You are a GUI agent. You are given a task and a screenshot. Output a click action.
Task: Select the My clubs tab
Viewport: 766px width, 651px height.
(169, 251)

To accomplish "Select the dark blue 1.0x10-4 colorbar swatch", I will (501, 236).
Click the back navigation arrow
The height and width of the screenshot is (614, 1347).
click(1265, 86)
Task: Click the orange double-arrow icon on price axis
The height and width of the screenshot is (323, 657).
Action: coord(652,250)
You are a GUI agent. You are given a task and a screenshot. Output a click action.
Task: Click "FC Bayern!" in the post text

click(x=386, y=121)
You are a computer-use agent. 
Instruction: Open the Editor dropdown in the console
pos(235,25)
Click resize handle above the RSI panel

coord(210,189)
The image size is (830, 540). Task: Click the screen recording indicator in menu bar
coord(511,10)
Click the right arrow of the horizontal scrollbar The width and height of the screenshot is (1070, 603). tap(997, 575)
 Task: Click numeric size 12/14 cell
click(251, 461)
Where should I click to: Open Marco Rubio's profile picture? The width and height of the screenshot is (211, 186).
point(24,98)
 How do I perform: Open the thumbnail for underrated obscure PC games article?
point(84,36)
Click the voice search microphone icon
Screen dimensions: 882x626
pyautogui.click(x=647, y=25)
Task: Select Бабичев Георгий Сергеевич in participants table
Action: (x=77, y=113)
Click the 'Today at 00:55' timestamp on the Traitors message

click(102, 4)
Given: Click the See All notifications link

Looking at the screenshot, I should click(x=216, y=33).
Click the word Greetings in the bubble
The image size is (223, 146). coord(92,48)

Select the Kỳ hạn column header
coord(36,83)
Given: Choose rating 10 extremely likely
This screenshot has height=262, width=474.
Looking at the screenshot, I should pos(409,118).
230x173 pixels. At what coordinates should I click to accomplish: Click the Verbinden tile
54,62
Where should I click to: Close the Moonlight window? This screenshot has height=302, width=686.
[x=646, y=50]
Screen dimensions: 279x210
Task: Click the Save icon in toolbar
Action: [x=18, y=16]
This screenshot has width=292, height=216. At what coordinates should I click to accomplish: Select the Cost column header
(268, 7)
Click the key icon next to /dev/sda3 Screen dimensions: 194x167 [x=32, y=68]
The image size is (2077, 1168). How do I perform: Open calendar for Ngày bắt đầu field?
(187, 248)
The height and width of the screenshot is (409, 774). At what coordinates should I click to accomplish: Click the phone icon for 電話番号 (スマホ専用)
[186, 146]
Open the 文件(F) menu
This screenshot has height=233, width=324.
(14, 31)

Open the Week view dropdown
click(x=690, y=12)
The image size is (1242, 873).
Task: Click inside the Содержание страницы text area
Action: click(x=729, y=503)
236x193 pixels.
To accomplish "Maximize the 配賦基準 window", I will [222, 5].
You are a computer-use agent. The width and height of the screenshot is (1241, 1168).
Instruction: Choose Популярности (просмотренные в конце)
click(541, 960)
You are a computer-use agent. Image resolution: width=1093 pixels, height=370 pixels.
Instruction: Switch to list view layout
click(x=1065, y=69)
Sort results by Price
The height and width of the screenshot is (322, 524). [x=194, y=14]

- - - - - - -

* [Activity]:
Each line of the data above should appear again in your answer, exactly as given.

* [Result]:
You are a GUI agent. You are given a task and a screenshot. Output a click action.
Task: Select the My clubs tab
Viewport: 766px width, 651px height.
(169, 251)

To accomplish "Select the dark blue 1.0x10-4 colorbar swatch", I will (501, 236).
Click the back navigation arrow
The height and width of the screenshot is (614, 1347).
click(1265, 86)
Task: Click the orange double-arrow icon on price axis
The height and width of the screenshot is (323, 657).
Action: coord(652,250)
You are a GUI agent. You are given a task and a screenshot. Output a click action.
Task: Click "FC Bayern!" in the post text

click(x=386, y=121)
You are a computer-use agent. 
Instruction: Open the Editor dropdown in the console
pos(235,25)
Click resize handle above the RSI panel

coord(210,189)
The image size is (830, 540). Task: Click the screen recording indicator in menu bar
coord(511,10)
Click the right arrow of the horizontal scrollbar The width and height of the screenshot is (1070, 603). tap(997, 575)
 Task: Click numeric size 12/14 cell
click(251, 461)
Where should I click to: Open Marco Rubio's profile picture? The width and height of the screenshot is (211, 186).
point(24,98)
 How do I perform: Open the thumbnail for underrated obscure PC games article?
point(84,36)
Click the voice search microphone icon
Screen dimensions: 882x626
pyautogui.click(x=647, y=25)
Task: Select Бабичев Георгий Сергеевич in participants table
Action: (x=77, y=113)
Click the 'Today at 00:55' timestamp on the Traitors message

click(102, 4)
Given: Click the See All notifications link

Looking at the screenshot, I should click(x=216, y=33).
Click the word Greetings in the bubble
The image size is (223, 146). coord(92,48)

Select the Kỳ hạn column header
coord(36,83)
Given: Choose rating 10 extremely likely
This screenshot has height=262, width=474.
Looking at the screenshot, I should pos(409,118).
230x173 pixels. At what coordinates should I click to accomplish: Click the Verbinden tile
54,62
Where should I click to: Close the Moonlight window? This screenshot has height=302, width=686.
[x=646, y=50]
Screen dimensions: 279x210
Task: Click the Save icon in toolbar
Action: [x=18, y=16]
This screenshot has width=292, height=216. At what coordinates should I click to accomplish: Select the Cost column header
(268, 7)
Click the key icon next to /dev/sda3 Screen dimensions: 194x167 [x=32, y=68]
The image size is (2077, 1168). How do I perform: Open calendar for Ngày bắt đầu field?
(187, 248)
The height and width of the screenshot is (409, 774). At what coordinates should I click to accomplish: Click the phone icon for 電話番号 (スマホ専用)
[186, 146]
Open the 文件(F) menu
This screenshot has height=233, width=324.
(14, 31)

Open the Week view dropdown
click(x=690, y=12)
The image size is (1242, 873).
Task: Click inside the Содержание страницы text area
Action: click(x=729, y=503)
236x193 pixels.
To accomplish "Maximize the 配賦基準 window", I will [222, 5].
You are a computer-use agent. The width and height of the screenshot is (1241, 1168).
Instruction: Choose Популярности (просмотренные в конце)
click(541, 960)
You are a computer-use agent. Image resolution: width=1093 pixels, height=370 pixels.
Instruction: Switch to list view layout
click(x=1065, y=69)
Sort results by Price
The height and width of the screenshot is (322, 524). [x=194, y=14]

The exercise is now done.